After obtaining two sets of block edges, step 2, a set of block edges is assigned to a compute node so that the compute node can process the assigned set of block edges.

Step 3, determining each path formed by the edges in each block edge set, for example, the first block edge set is e1, e5, e6, the second block edge set is e2, e3, e4, and the paths with path length 1 in the first block edge set are: (v1, v2), (v1, v3), (v3, v6), the paths in the second set of partition edges with path length 1 are respectively: (v2, v4), (v4, v7), (v2, v5), the paths in the first set of tile edges with path length 2 are: (v1, v3, v,6), the paths in the second block edge set with path length 2 are respectively: (v2, v4, v 7).

And 4, forming each path formed by each block edge set into a path set processed by each computing node. For example, the paths formed by the first set of block edges, which are (v1, v2), (v1, v3), (v3, v6) and (v1, v3, v,6), respectively, constitute the set of paths for the processing of the first compute node; the paths formed by the second partition edge set are (v2, v4), (v4, v7), (v2, v5) and (v2, v4, v7), respectively, and constitute a processed path set of the second compute node. The "first" in the first computing node and the "second" in the second computing node are only for distinguishing the two computing nodes, and are not limited in sequence.

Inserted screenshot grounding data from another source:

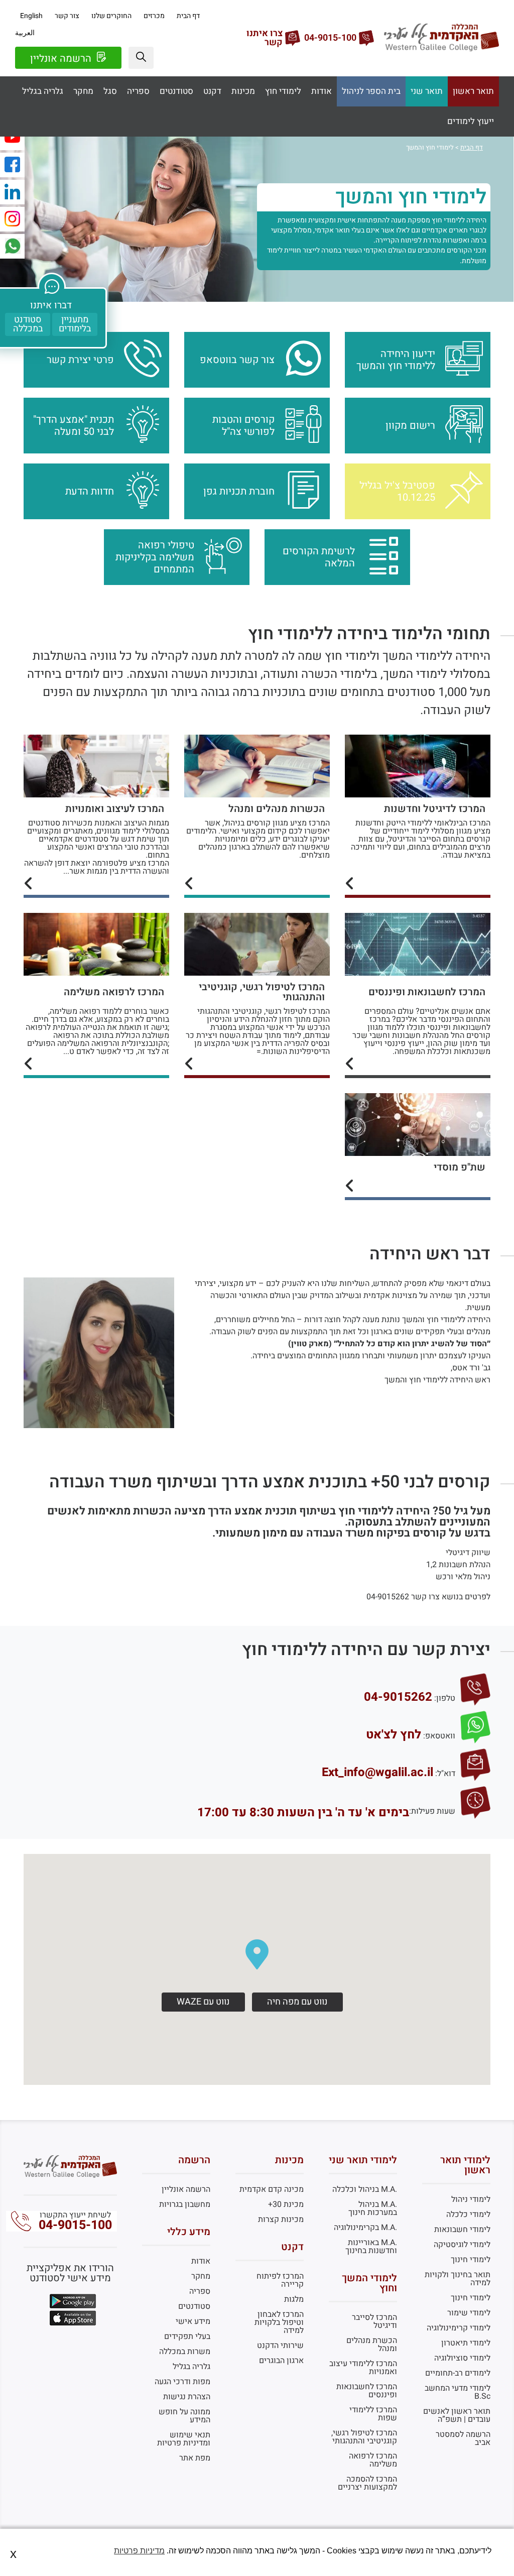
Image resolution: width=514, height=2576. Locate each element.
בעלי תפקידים (187, 2336)
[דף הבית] (441, 49)
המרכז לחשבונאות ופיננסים (366, 2391)
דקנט (212, 91)
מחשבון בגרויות (184, 2204)
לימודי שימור (468, 2313)
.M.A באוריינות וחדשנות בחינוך (371, 2247)
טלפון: (444, 1698)
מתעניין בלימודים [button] (75, 324)
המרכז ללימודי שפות (373, 2414)
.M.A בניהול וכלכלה (364, 2189)
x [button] (13, 2553)
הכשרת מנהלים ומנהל (371, 2344)
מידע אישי (193, 2321)
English (31, 16)
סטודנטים (176, 91)
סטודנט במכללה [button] (28, 324)
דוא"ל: (445, 1774)
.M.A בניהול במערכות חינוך (372, 2208)
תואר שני (427, 91)
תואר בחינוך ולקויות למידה (457, 2279)
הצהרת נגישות (186, 2397)
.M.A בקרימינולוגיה (365, 2227)
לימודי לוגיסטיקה (462, 2245)
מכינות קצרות (281, 2219)
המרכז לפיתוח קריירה (280, 2280)
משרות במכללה (184, 2352)
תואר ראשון (473, 91)
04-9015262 (398, 1697)
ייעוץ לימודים (470, 121)
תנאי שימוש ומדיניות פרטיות (183, 2439)
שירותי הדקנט (280, 2345)
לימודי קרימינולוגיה (458, 2328)
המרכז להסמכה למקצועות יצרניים (367, 2483)
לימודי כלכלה (468, 2214)
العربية (25, 33)
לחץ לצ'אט (393, 1735)
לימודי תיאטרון (465, 2343)
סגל (110, 91)
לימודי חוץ (283, 91)
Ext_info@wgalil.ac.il (377, 1773)
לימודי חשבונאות (462, 2229)
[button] (141, 58)
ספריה (138, 91)
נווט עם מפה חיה (297, 2002)
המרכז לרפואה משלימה (373, 2460)
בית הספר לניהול (371, 91)
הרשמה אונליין (62, 58)
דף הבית (188, 16)
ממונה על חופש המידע (184, 2416)
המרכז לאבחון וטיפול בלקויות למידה (279, 2322)
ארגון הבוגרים (281, 2361)
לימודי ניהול (470, 2199)
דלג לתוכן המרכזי (257, 8)
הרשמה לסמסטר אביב (463, 2438)
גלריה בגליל (42, 91)
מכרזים (154, 16)
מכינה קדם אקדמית (271, 2189)
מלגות (294, 2299)
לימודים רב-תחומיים (457, 2373)
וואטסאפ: (439, 1736)
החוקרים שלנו (111, 16)
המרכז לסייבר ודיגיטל (374, 2321)
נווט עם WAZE (203, 2002)
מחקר (83, 91)
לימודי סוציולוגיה (462, 2358)
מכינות (243, 91)
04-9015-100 (75, 2225)
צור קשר (67, 16)
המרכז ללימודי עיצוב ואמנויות (363, 2368)
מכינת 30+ (286, 2204)
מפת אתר (194, 2458)
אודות (321, 91)
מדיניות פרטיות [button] (139, 2550)
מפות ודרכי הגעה (182, 2382)
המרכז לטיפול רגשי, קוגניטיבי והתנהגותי (364, 2437)
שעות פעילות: (432, 1811)
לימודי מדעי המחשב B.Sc (457, 2392)
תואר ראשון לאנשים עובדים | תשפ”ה (456, 2415)
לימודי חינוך (470, 2260)
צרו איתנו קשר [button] (264, 38)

And 5, based on the path set processed by each computing node, expanding the numerical value of the length of the searched sampling path to subtract one edge except for the initial edge by taking the initial edge in the block edge set distributed by the computing node as the initial edge and along the direction that the initial edge in the block edge set has other edges.

And 6, expanding and searching the blocked edges intensively along the initial edge, wherein the number of the edges is the same as that of all the edges of the sampling path length, and a target path is formed.

Based on the path set processed by the first computing node, referring to fig. 4, the specific application example in step 5 above: assuming that the value of the sampling path length is 2 as an example, the path set processed by the first compute node is directly used: then based on the set of paths processed by the first compute node, respectively include: (v1, v2), (v1, v3), (v3, v6) and (v1, v3, v,6), starting from the starting edges e1 and e5 in the first block edge set allocated by the computing node, in the direction in which the rest edges exist in the first block edge set, i.e., in the direction toward the rest edge e6 in the figure, and in the rightward direction in the figure, the edges other than the starting edges e1 and e5 are found out in a spreading manner, and the edges other than the starting edges e1 and e5 are the edges obtained by subtracting one from the value 2 of the sampling path length, i.e., the edges other than the starting edges e1 and e5, i.e., no other edges exist behind the starting edge e1, only the other edges e6 in the rest edges are determined.

In the above specific application example in step 6, the first partitioning edge set is expanded along the start edge e1 to find all edges with the same number of edges as the value 2 of the sampling path length, that is, the start edge e5 and the other edges e6, to form the target path.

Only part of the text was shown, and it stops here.